LETTER TO THE EDITOR

The right to educate a child

Posted

TO?THE?EDITOR:

To Deacon John Needham, I say “thank you” for your many years of service as a public school educator but now that you are a deacon (and thank you for your service to the church too), we hope that you will be a little more influenced and enthusiastic about church teaching than that reflected in your statement “vouchers…, while they may have merit, simply decrease desperately needed revenue to public schools.”

I draw your attention to the Declaration on Christian Education proclaimed by Pope Paul VI in 1965 where he states that “parents who have the primary and inalienable right and duty to educate their children must enjoy true liberty in their choice of schools. Consequently, the public power, which has the obligation to protect and defend the rights of citizens, must see to it, in its concern for distributive justice, that public subsidies are paid out in such a way that parents are truly free to choose according to their conscience the schools they want for their children.”
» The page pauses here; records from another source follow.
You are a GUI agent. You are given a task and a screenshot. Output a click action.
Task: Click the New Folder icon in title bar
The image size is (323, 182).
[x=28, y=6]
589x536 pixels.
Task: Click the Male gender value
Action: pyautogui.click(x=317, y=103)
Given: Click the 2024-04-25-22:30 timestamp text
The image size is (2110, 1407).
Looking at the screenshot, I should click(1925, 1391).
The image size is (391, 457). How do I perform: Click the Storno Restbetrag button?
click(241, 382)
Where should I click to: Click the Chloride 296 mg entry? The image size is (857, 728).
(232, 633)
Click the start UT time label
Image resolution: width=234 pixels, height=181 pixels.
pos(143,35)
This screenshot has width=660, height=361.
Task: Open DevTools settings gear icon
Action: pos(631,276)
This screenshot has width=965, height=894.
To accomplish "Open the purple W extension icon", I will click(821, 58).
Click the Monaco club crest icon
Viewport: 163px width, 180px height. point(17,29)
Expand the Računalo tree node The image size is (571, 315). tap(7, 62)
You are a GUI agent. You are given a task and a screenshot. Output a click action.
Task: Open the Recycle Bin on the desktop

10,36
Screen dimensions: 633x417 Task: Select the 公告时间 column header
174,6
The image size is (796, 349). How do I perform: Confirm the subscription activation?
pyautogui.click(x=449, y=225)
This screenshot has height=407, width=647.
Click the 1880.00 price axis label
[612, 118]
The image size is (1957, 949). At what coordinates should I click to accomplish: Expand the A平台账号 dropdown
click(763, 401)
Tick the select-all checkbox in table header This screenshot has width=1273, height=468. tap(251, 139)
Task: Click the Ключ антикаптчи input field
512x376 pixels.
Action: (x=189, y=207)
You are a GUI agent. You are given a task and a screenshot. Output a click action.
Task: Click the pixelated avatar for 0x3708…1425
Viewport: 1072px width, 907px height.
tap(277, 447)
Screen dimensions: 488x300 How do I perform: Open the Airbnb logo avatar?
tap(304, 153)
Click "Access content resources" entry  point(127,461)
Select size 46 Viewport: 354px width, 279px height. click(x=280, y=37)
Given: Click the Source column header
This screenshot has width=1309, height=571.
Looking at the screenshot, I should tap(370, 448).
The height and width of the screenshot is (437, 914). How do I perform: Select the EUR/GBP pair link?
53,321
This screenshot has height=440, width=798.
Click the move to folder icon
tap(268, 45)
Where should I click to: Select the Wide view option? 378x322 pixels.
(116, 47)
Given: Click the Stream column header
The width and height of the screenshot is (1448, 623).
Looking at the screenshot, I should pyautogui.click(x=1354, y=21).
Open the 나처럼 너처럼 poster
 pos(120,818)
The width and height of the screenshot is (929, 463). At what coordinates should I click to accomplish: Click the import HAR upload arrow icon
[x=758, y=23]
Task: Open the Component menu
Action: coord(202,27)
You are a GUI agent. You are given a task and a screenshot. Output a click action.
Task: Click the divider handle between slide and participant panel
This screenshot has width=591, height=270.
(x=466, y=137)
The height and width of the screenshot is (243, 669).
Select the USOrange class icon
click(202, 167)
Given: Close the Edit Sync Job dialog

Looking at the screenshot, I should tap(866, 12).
The pope also told us that “it must always keep in mind the principle of subsidiarity so that there is no kind of school monopoly, for this is opposed to the native rights of the human person, to the development and spread of culture, to the peaceful association of citizens and to the pluralism that exists today in ever so many societies.”

I am not implying that vouchers as a public policy equals church teaching on this subject. How policy makers implement the pubic subsidies referred to is a prudential judgment. Some might judge tuition tax credits or some other public policy tool as preferable. But it is pretty clear from the statement above that the church teaches that public subsidies are involved to reflect distributive justice in this matter.